* Exercise objective *
Repeat, exactly as they appear, the lines from the one with "Task: Click the HashKey Capital logo icon" through the last line of the entries below, but none of the pictures.

* Information supplied *
----------------------------------------

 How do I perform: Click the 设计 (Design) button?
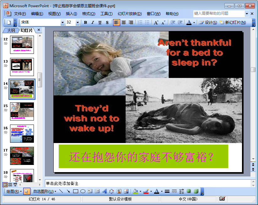coord(208,23)
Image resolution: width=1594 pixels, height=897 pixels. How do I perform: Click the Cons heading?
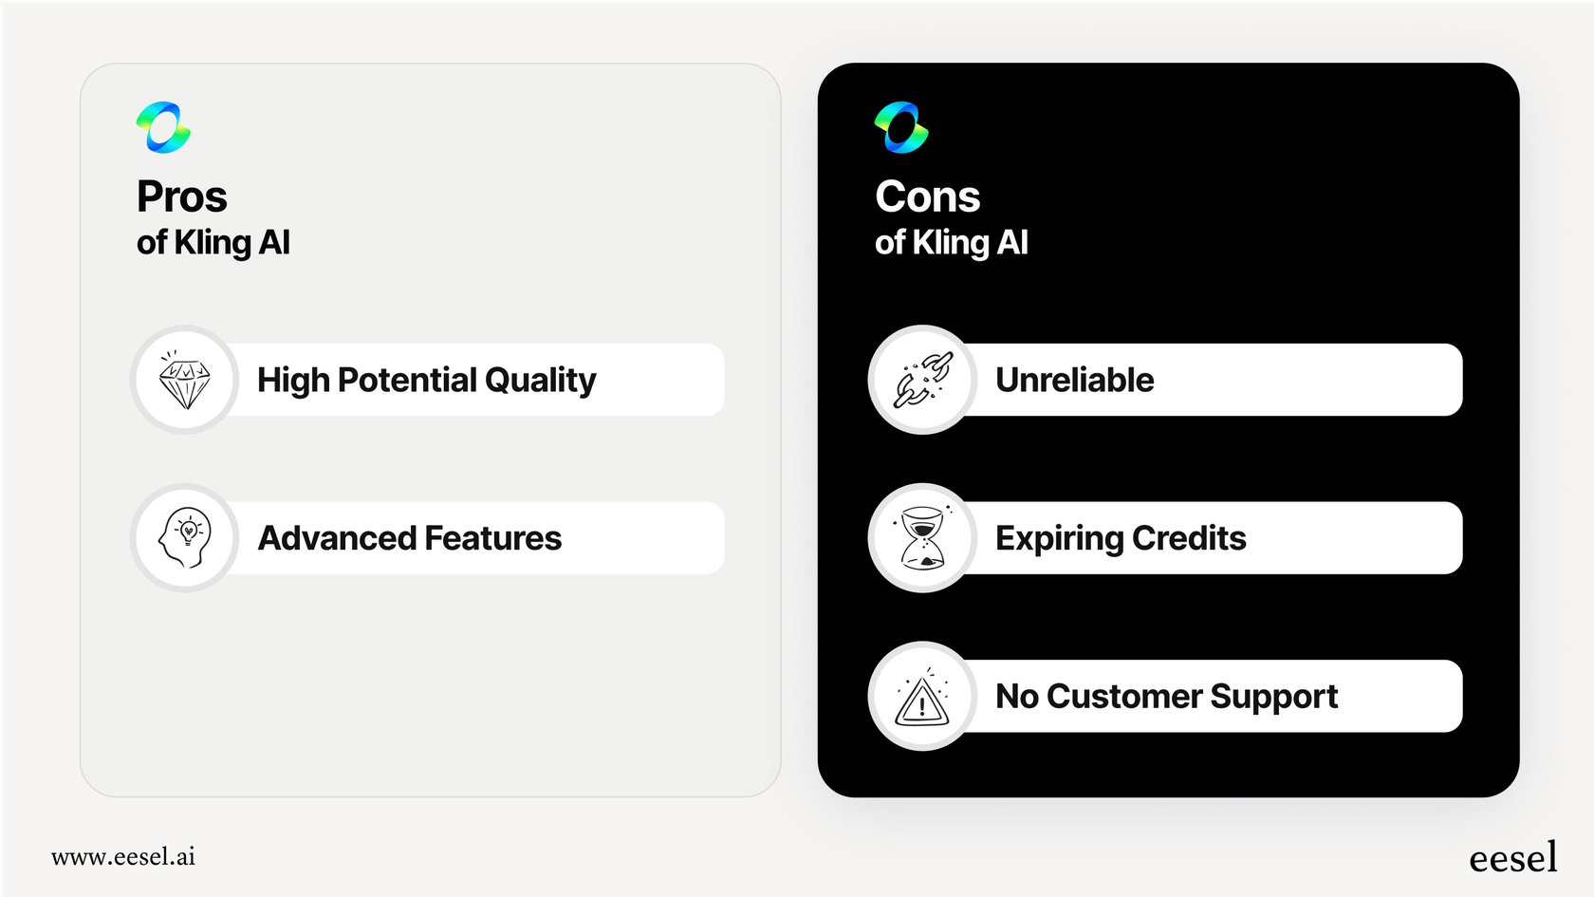point(927,197)
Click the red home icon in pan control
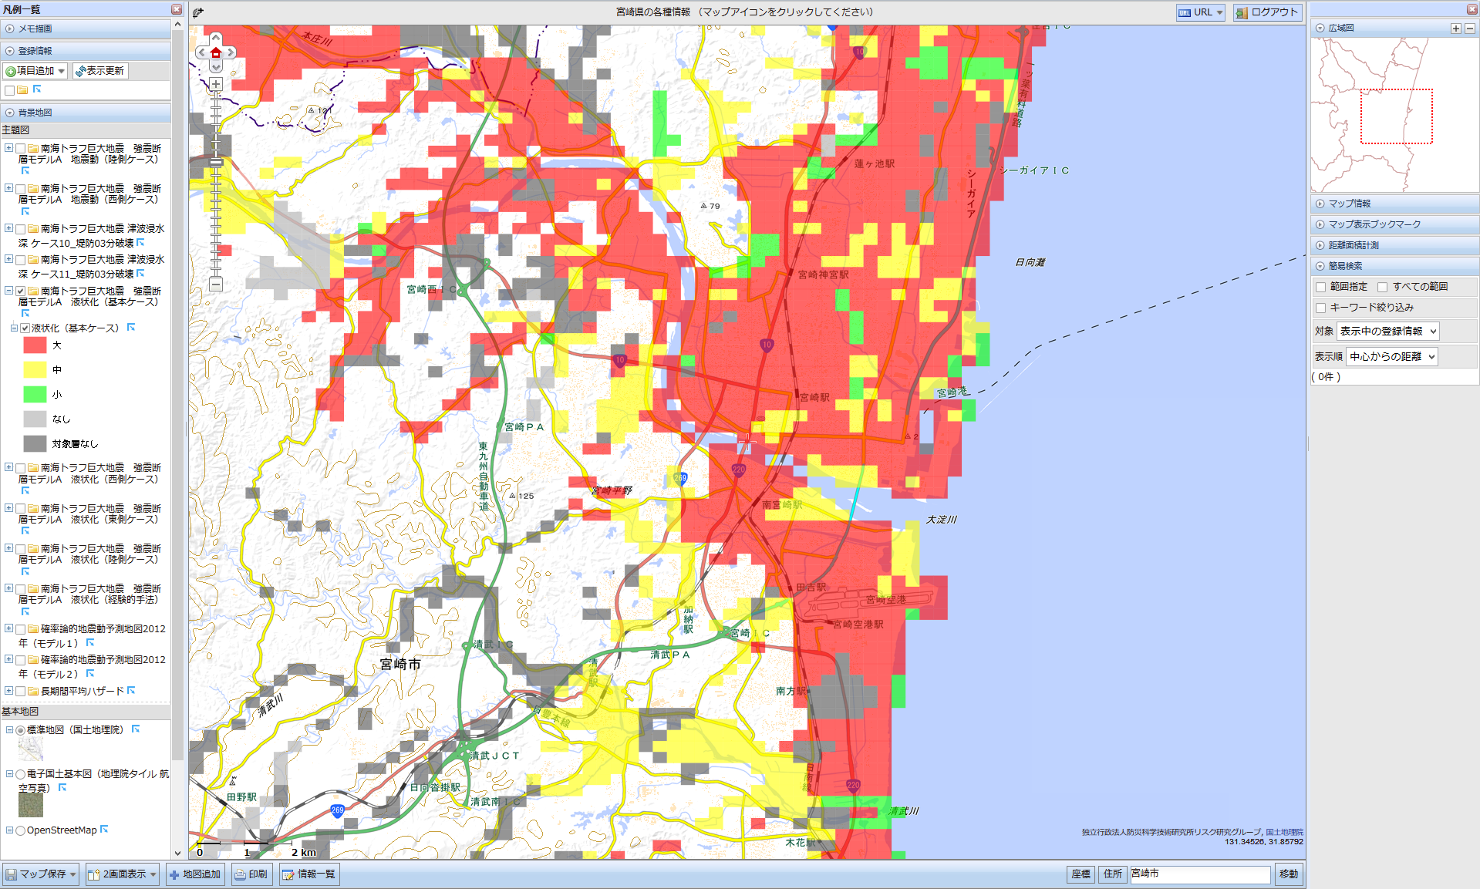The width and height of the screenshot is (1480, 889). click(216, 52)
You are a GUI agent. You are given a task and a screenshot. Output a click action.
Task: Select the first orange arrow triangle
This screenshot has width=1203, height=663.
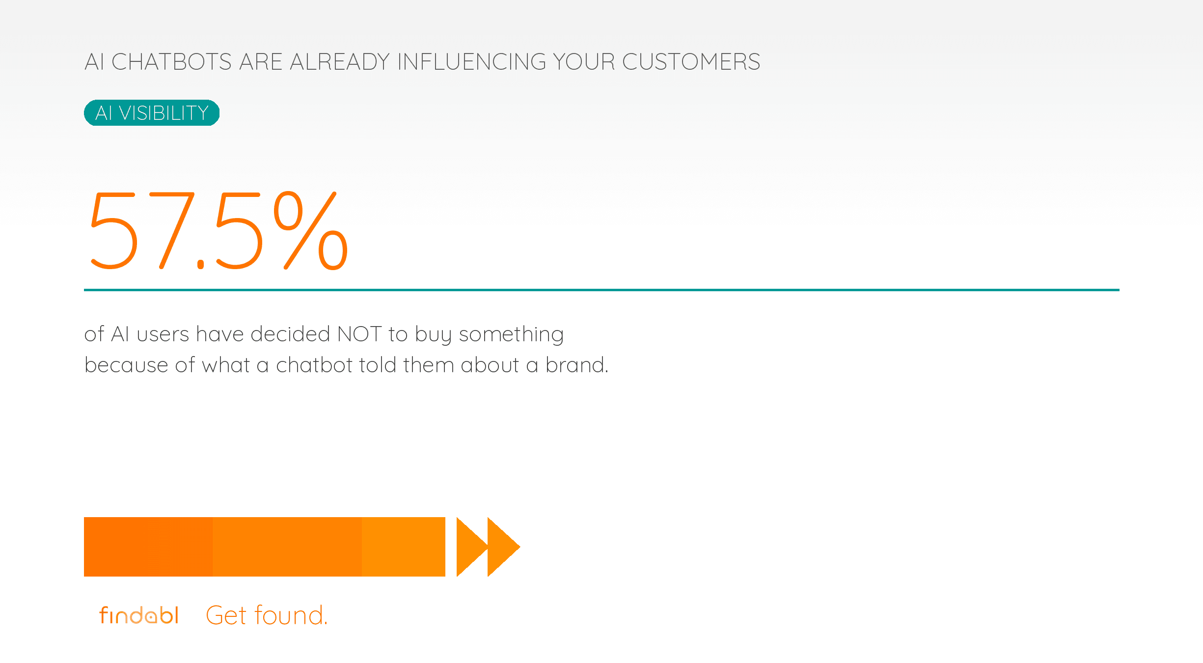[472, 547]
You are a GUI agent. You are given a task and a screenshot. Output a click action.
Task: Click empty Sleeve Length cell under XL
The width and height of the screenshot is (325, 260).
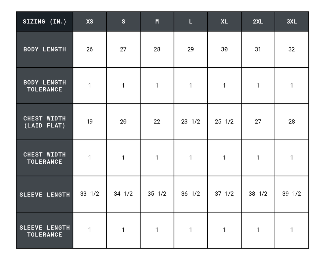click(224, 194)
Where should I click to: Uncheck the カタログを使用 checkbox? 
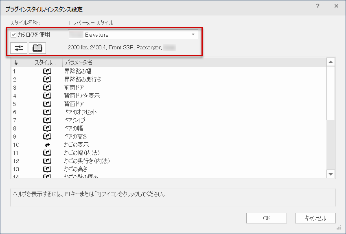coord(14,35)
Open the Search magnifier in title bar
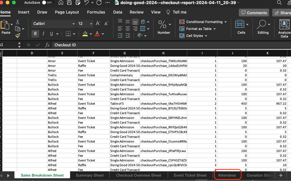The height and width of the screenshot is (181, 291). (279, 3)
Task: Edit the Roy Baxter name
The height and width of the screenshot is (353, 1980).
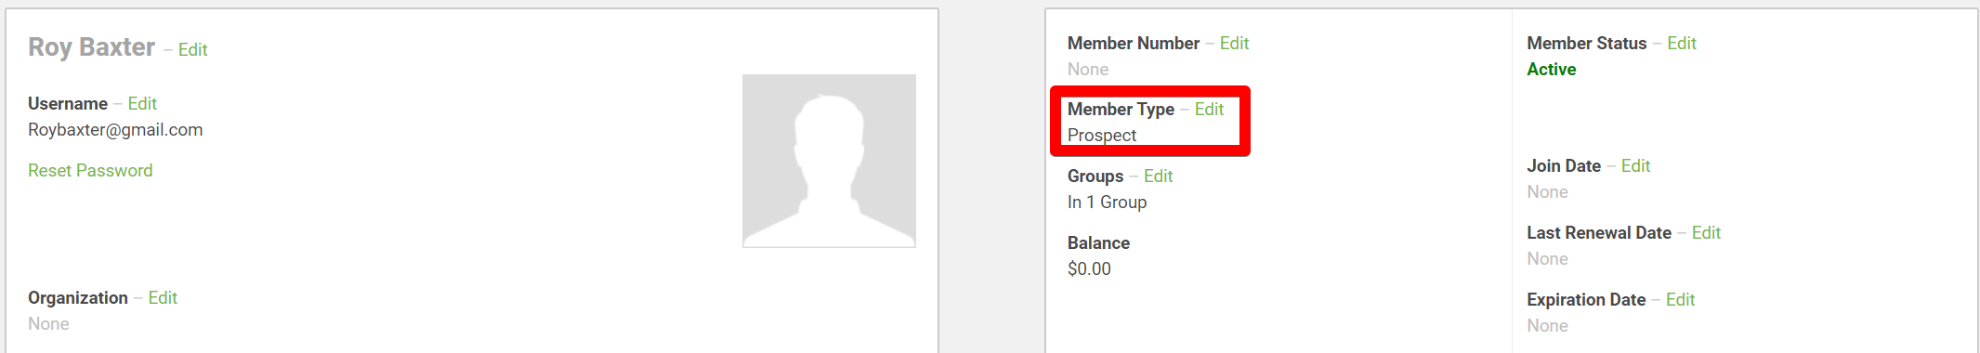Action: 192,50
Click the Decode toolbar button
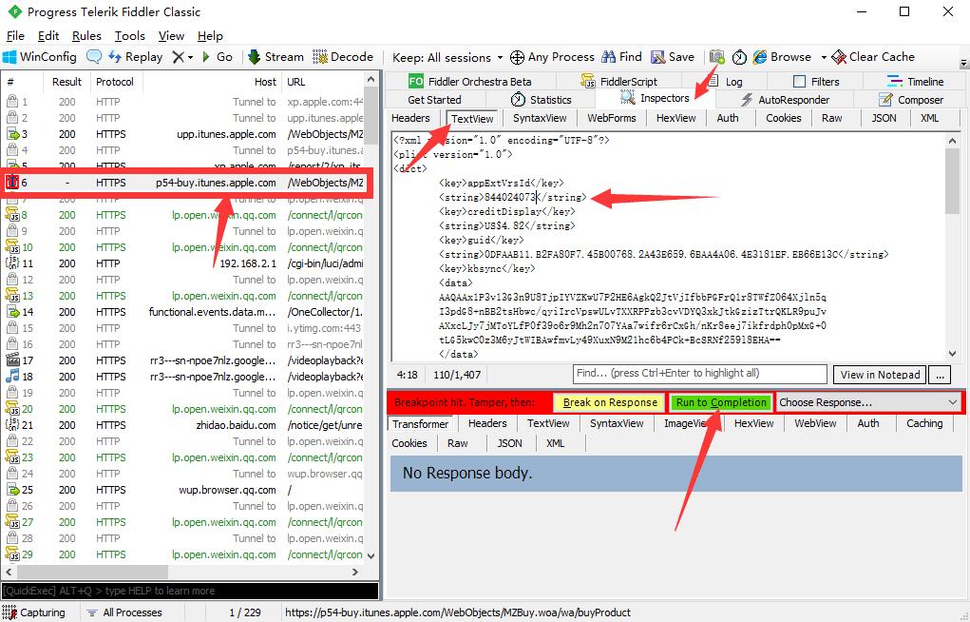The width and height of the screenshot is (970, 622). pyautogui.click(x=343, y=57)
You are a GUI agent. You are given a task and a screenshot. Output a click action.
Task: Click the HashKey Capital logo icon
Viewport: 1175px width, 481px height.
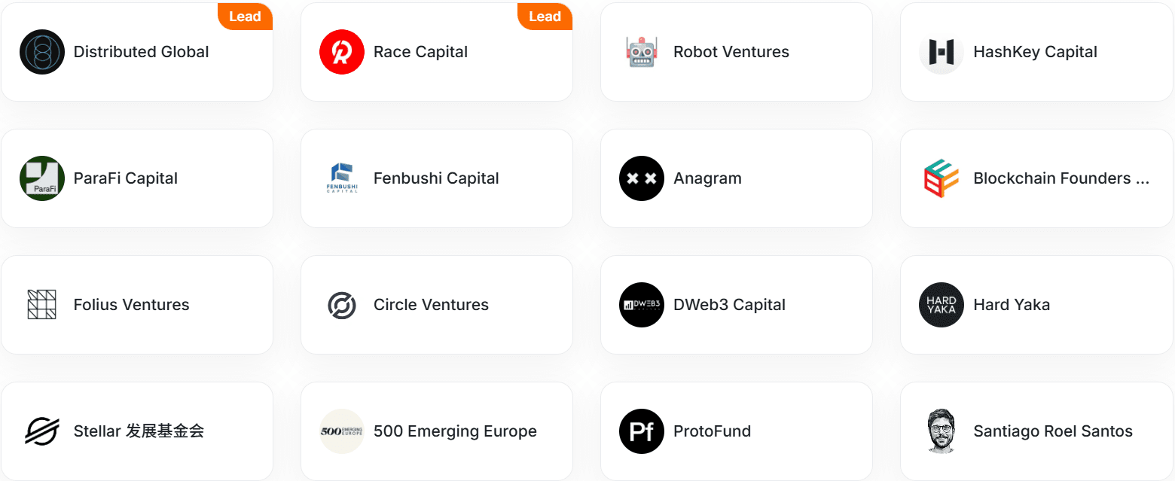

----------------------------------------

* Answer *
Task: Click the HashKey Capital logo icon
Viewport: 1175px width, 481px height.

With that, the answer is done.